Christoph Weber »Close Disclose«

01b Christoph Weber Close Disclose

Cast concrete
36 x 21 x 4 cm (14.2 x 8.3 x 1.6 inches)
Height may vary slightly

Series of 14 unique pieces

1.350 Euro

Includes 13% VAT. Please contact us for shipping options, and for pricing in other currencies.

Close Disclose, 2020

For Close Disclose Christoph Weber created a series of sculptures cast in concrete. For its production, Weber used a rectangular casting form with a slanted bottom to impact the way by which the concrete flows and settles in the form before it hardens.

The result is a sculpture in the shape of a slab striving upwards. Each cast features a distinct surface on its sides: a glossy and a coarse surface. They represent the two aesthetical extremes that can emerge from a casting process which is also reflected in the work’s title – “closed” and “disclosed”. Intuitively, one would expect the “closed” side to denominate the smooth and shiny, reflective side, whereas the “disclosed” side would be the one that reveals the ingredients of the mix and enclosures produced during the casting process.

Conversely however, these words are equally descriptive of the opposite side: “Exposed” could also be interpreted as the side that offers a direct view into the material through the transparent layer on its surface, whereas “closed” might also refer to the rougher side of the form, that envelops different bits and pieces, the so-called aggregate, that has not sunk to the bottom during the casting process.

About Christoph Weber

Austrian artist Christoph Weber (*1974 in Vienna) manipulates concrete in an effort that seems to defy the material’s conventional use. As a material that per se is of little value, concrete has found its way into the architectural and symbolic history of modernism like no other. Both as a building material and a metaphor, it conveys associations of rigidity, unyieldingness, imposition, and, in the broadest sense, brutality and violence.

Despite its superficial hardness and forbidding character, concrete reveals a rich life and processual quality of its own that Weber is interested in. At the very moment when the concrete changes state from viscous to solid, the artist lifts, overturns or folds and forces the material into a shape for which the it was not intended.

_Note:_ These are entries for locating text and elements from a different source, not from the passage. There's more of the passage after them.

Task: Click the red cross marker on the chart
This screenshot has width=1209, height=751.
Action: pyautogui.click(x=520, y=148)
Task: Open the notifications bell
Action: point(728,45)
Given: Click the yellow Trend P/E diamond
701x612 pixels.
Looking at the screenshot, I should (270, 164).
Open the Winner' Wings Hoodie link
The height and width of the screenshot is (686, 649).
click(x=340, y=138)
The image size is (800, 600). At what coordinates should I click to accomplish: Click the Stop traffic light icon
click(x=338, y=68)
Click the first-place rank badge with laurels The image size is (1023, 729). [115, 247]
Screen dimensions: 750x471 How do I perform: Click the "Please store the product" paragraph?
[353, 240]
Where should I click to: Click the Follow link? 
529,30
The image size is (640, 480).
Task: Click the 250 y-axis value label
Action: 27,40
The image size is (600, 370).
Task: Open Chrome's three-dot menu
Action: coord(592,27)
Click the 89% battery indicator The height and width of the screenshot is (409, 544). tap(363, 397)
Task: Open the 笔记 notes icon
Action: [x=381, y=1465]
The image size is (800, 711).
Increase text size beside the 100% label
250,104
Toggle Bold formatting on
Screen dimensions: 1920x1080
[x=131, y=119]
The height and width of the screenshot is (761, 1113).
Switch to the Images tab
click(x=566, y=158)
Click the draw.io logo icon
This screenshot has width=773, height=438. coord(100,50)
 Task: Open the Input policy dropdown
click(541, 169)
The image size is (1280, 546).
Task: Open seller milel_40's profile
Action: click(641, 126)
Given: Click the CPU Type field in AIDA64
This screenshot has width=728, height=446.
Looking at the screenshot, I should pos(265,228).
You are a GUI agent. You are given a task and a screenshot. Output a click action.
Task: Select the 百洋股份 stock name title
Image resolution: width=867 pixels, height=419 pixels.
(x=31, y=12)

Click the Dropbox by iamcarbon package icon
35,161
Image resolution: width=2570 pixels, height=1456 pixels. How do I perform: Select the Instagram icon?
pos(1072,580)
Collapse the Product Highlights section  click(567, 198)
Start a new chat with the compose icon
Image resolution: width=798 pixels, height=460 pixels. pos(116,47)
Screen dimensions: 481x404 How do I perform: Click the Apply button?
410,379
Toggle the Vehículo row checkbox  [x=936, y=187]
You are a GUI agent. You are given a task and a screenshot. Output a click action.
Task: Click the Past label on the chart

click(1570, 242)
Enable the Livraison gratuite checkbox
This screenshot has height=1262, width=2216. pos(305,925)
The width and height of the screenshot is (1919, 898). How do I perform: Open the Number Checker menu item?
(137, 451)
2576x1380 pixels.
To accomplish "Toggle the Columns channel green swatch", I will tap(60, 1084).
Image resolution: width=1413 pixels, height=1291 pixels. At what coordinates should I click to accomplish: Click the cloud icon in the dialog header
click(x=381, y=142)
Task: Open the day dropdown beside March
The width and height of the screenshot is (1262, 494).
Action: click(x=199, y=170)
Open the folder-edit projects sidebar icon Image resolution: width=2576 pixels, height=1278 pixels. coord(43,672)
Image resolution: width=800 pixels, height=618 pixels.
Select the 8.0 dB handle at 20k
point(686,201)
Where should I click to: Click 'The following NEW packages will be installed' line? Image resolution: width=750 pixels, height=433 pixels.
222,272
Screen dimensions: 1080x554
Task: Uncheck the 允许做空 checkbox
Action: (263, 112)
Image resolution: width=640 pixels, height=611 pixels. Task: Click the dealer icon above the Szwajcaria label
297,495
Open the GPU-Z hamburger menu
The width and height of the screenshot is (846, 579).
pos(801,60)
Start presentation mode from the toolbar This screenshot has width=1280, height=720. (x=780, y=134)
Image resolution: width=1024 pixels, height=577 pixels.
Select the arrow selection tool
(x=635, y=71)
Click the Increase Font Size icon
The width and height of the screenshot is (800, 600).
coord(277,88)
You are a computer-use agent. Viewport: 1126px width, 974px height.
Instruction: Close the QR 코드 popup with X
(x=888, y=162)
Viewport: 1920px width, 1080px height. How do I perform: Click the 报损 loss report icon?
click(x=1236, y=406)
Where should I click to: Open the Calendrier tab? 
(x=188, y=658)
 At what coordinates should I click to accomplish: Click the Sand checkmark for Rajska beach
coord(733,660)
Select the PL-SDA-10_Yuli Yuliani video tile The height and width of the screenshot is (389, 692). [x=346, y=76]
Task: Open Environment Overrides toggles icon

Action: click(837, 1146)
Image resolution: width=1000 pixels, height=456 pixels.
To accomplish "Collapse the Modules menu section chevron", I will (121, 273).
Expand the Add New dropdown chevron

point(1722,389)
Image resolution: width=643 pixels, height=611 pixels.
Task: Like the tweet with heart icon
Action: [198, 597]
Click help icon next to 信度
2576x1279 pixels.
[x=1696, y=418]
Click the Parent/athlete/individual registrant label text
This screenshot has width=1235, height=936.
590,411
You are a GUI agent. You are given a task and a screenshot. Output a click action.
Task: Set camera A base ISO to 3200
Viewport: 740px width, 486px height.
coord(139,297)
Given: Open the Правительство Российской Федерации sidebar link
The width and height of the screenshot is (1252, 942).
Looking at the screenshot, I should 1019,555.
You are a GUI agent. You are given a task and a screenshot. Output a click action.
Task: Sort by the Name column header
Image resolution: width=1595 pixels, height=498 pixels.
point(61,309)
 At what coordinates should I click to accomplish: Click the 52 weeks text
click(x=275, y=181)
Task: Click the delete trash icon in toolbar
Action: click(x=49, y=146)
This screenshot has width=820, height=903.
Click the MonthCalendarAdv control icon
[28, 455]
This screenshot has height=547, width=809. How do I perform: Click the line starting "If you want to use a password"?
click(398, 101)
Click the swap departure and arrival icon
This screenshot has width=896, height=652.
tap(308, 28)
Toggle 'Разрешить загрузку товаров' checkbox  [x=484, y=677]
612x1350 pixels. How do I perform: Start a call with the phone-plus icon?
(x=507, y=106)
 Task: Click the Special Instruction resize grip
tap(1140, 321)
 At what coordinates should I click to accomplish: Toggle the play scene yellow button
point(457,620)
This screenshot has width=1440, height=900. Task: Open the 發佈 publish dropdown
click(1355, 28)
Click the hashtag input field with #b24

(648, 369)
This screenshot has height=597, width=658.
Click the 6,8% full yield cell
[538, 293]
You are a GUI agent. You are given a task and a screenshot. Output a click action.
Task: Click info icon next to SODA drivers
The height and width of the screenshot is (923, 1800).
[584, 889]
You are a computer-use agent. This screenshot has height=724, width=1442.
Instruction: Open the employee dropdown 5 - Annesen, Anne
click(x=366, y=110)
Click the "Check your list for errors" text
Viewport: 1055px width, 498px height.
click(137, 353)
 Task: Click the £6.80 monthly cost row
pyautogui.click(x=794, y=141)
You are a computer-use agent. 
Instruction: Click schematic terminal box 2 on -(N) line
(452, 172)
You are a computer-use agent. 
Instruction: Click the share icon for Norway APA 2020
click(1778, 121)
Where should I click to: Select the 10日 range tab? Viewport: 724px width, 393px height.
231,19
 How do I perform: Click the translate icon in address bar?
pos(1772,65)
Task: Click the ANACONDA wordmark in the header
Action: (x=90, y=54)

“Concrete is usually bigger than a human being, but I work on a scale that I can manage it.”, says Weber. “I’m trying to dominate something that usually dominates us.” His sculptural works move between associations of construction and destruction, violence and tenderness, depression and hope and possess a distinct “laconic sadness” as he says himself. Both coarse and soft, solid and fragile, rigid and immovable they appear as if they were representing a congealment of time itself.